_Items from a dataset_
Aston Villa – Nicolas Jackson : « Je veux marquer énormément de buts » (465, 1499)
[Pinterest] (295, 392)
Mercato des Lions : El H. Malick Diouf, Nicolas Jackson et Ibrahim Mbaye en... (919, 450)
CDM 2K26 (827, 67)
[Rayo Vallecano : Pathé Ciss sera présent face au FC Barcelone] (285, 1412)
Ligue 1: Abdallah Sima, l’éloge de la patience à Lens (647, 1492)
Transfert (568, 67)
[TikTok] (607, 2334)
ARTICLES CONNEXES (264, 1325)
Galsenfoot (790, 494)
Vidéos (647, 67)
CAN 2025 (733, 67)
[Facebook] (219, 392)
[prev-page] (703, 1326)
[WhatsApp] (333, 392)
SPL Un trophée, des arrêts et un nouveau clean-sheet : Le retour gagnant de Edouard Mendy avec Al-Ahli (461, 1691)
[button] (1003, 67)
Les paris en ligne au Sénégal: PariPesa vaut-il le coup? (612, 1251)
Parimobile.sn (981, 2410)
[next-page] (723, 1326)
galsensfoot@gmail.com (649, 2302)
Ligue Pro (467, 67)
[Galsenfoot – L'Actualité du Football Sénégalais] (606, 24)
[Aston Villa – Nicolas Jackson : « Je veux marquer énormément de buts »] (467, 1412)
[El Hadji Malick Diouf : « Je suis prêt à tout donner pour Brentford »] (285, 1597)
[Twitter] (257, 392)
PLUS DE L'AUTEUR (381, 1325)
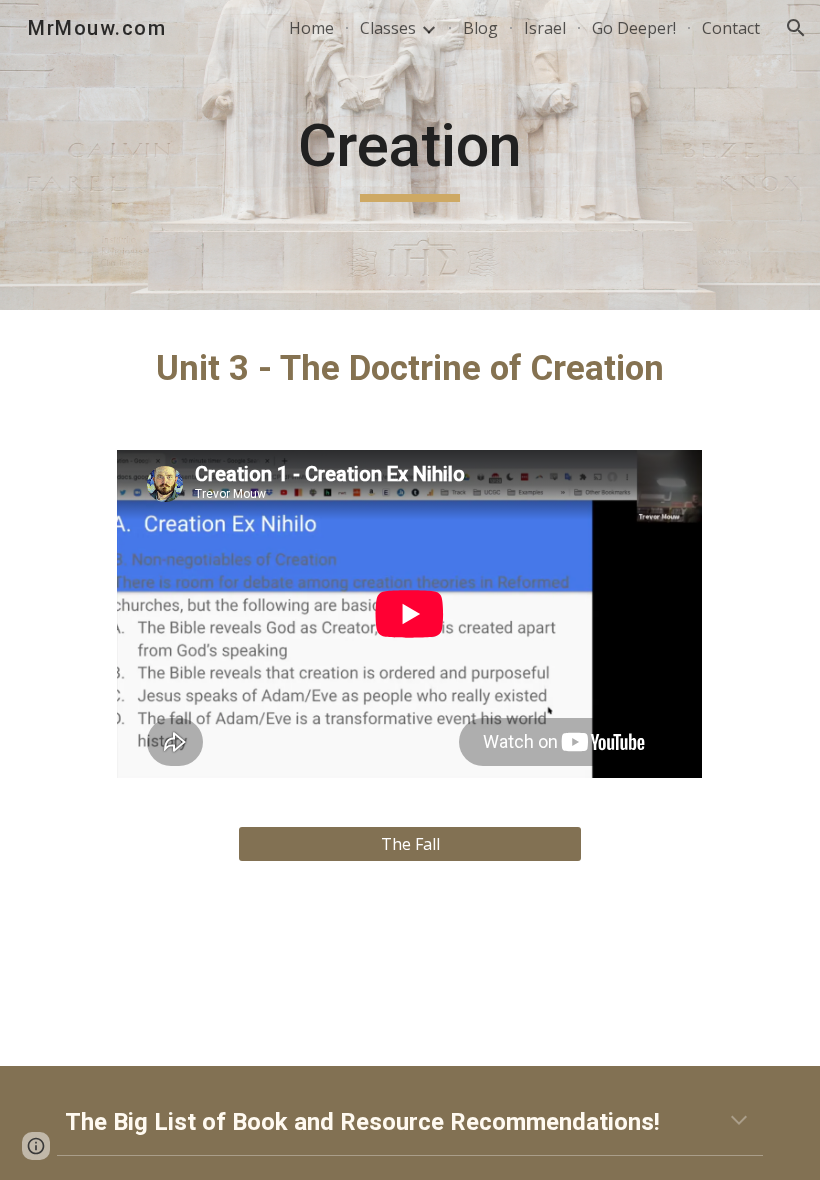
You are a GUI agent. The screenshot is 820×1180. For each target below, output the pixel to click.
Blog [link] (480, 28)
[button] (796, 28)
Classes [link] (388, 28)
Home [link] (311, 28)
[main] (410, 155)
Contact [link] (731, 28)
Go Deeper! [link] (634, 28)
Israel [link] (545, 28)
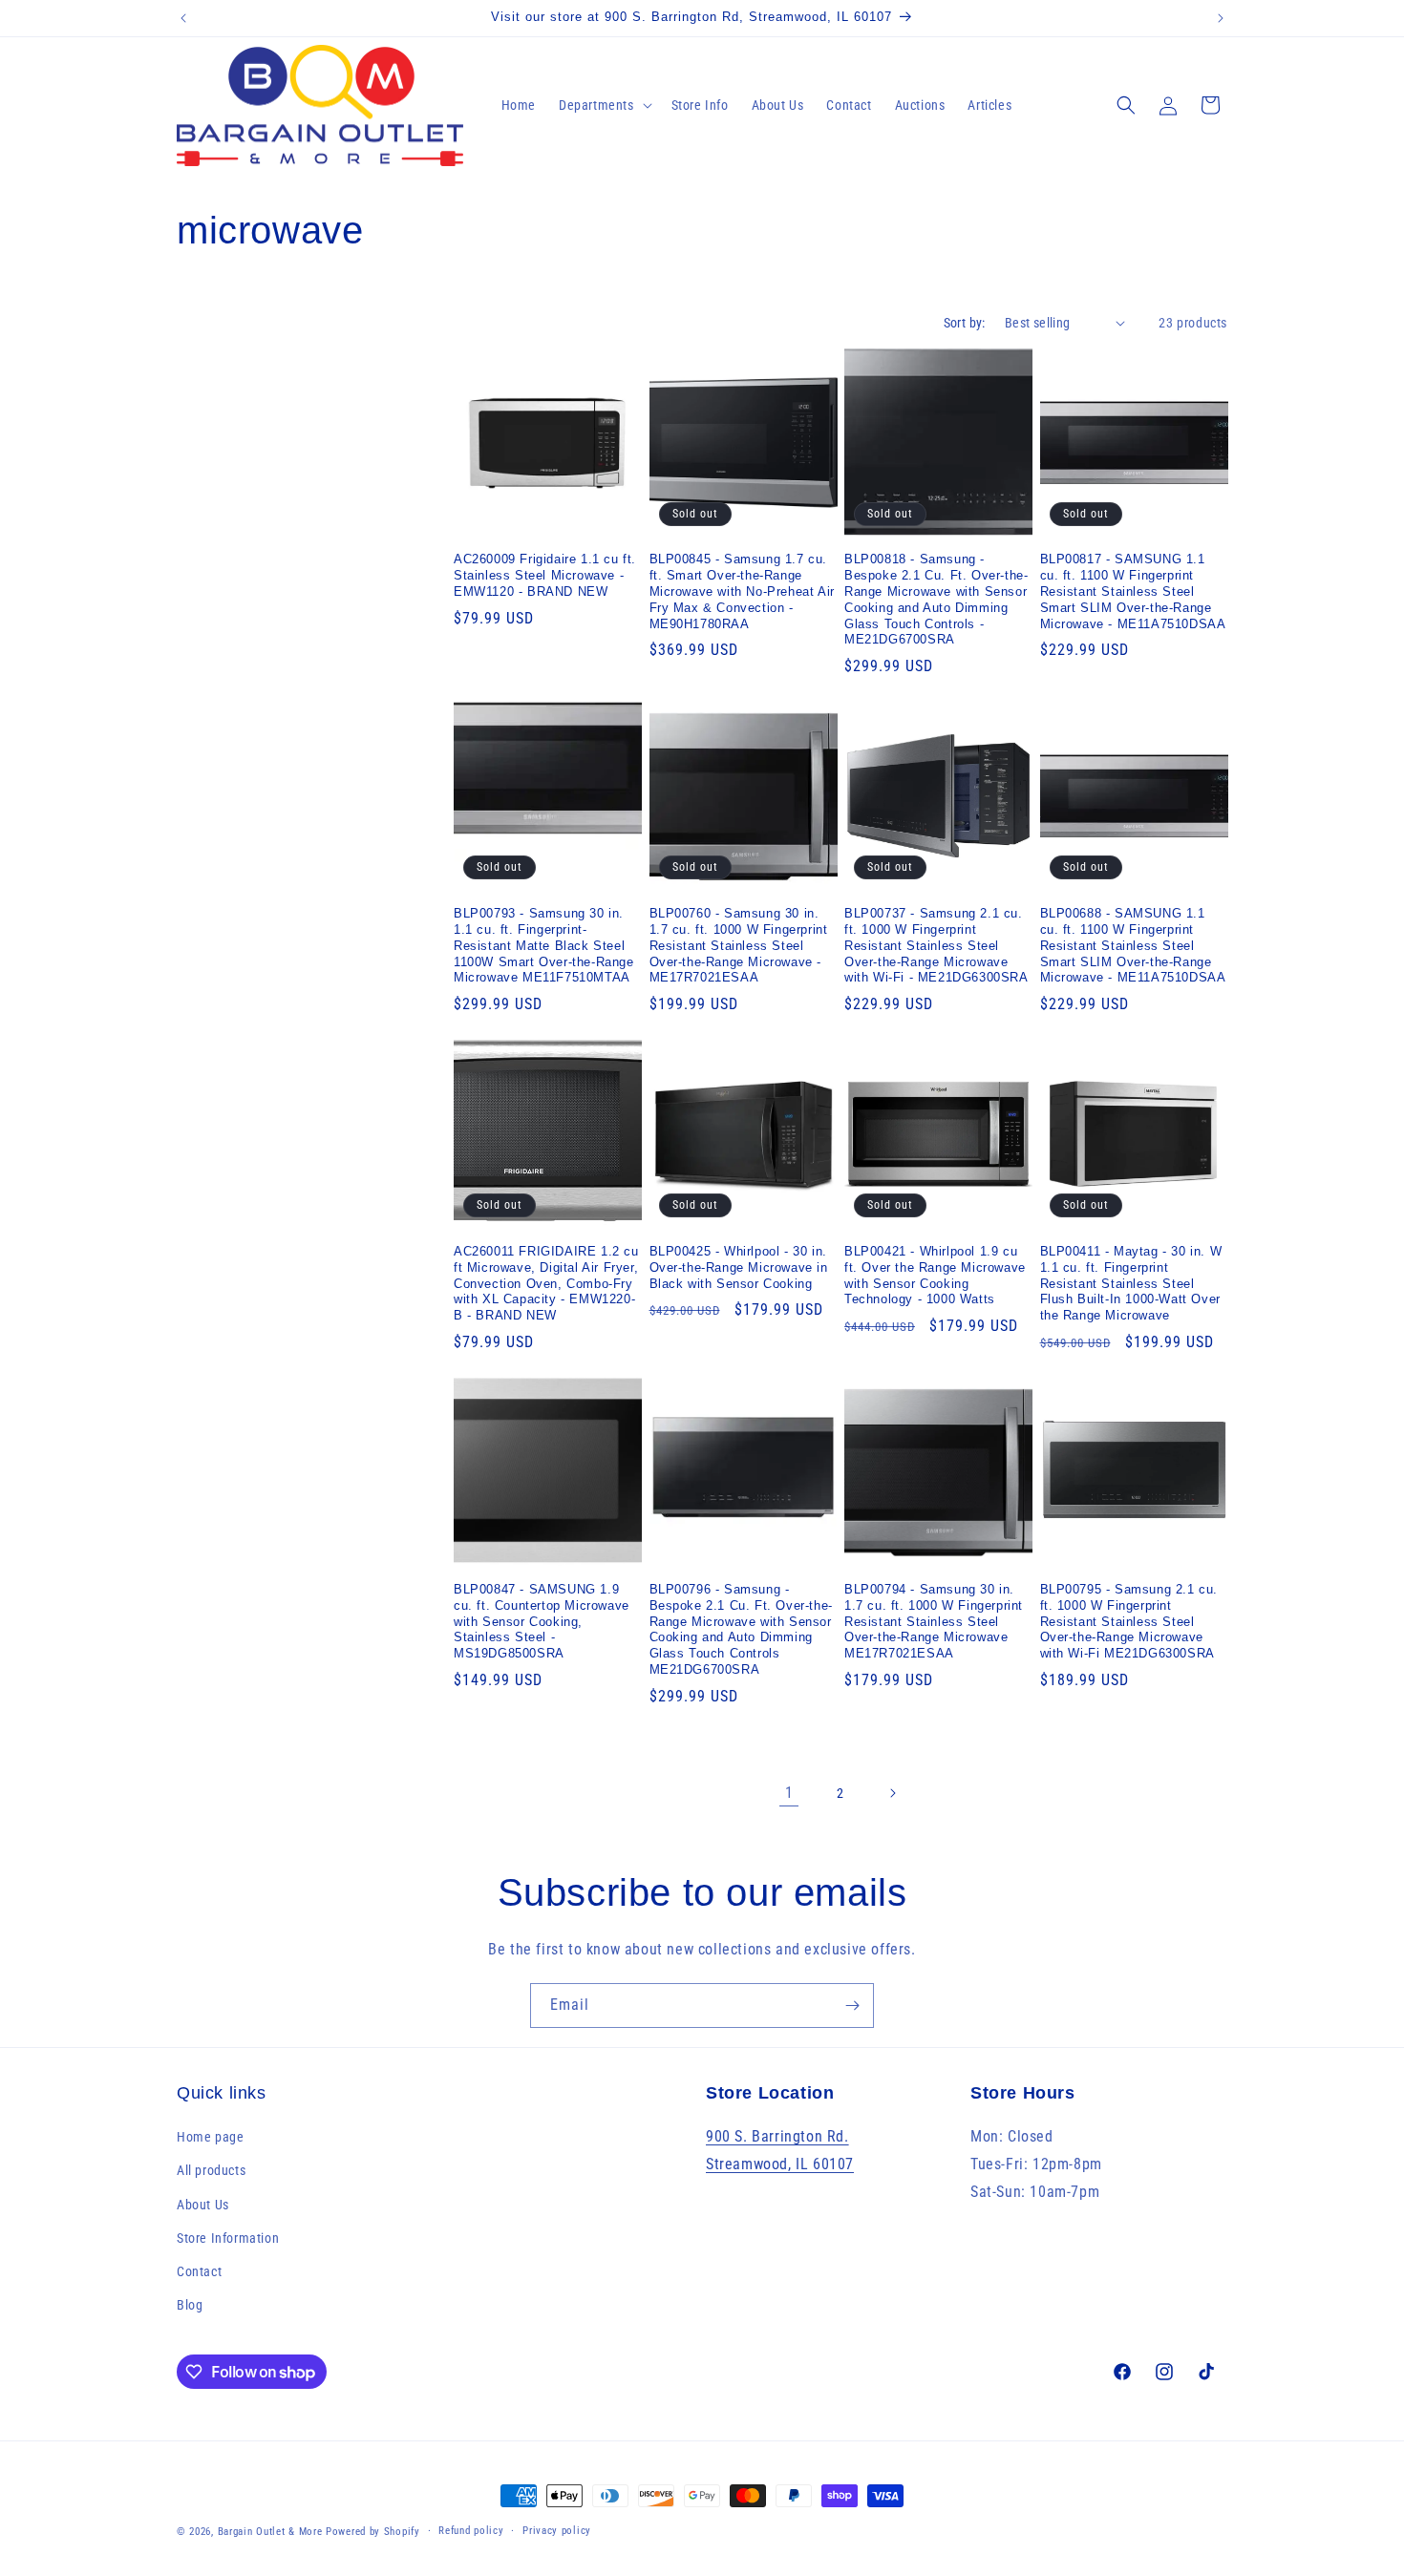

_PROBLEM TO SOLVE_
An exact restatement of every record is required. Omit the images.

_OUTPUT OF THE EXERCISE_
Aston Villa – Nicolas Jackson : « Je veux marquer énormément de buts » (465, 1499)
[Pinterest] (295, 392)
Mercato des Lions : El H. Malick Diouf, Nicolas Jackson et Ibrahim Mbaye en... (919, 450)
CDM 2K26 (827, 67)
[Rayo Vallecano : Pathé Ciss sera présent face au FC Barcelone] (285, 1412)
Ligue 1: Abdallah Sima, l’éloge de la patience à Lens (647, 1492)
Transfert (568, 67)
[TikTok] (607, 2334)
ARTICLES CONNEXES (264, 1325)
Galsenfoot (790, 494)
Vidéos (647, 67)
CAN 2025 (733, 67)
[Facebook] (219, 392)
[prev-page] (703, 1326)
[WhatsApp] (333, 392)
SPL Un trophée, des arrêts et un nouveau clean-sheet : Le retour gagnant de Edouard Mendy avec Al-Ahli (461, 1691)
[button] (1003, 67)
Les paris en ligne au Sénégal: PariPesa vaut-il le coup? (612, 1251)
Parimobile.sn (981, 2410)
[next-page] (723, 1326)
galsensfoot@gmail.com (649, 2302)
Ligue Pro (467, 67)
[Galsenfoot – L'Actualité du Football Sénégalais] (606, 24)
[Aston Villa – Nicolas Jackson : « Je veux marquer énormément de buts »] (467, 1412)
[El Hadji Malick Diouf : « Je suis prêt à tout donner pour Brentford »] (285, 1597)
[Twitter] (257, 392)
PLUS DE L'AUTEUR (381, 1325)
You are a GUI agent. The screenshot is 820×1180. For each target below, output the pixel to click.
Blog [link] (480, 28)
[button] (796, 28)
Classes [link] (388, 28)
Home [link] (311, 28)
[main] (410, 155)
Contact [link] (731, 28)
Go Deeper! [link] (634, 28)
Israel [link] (545, 28)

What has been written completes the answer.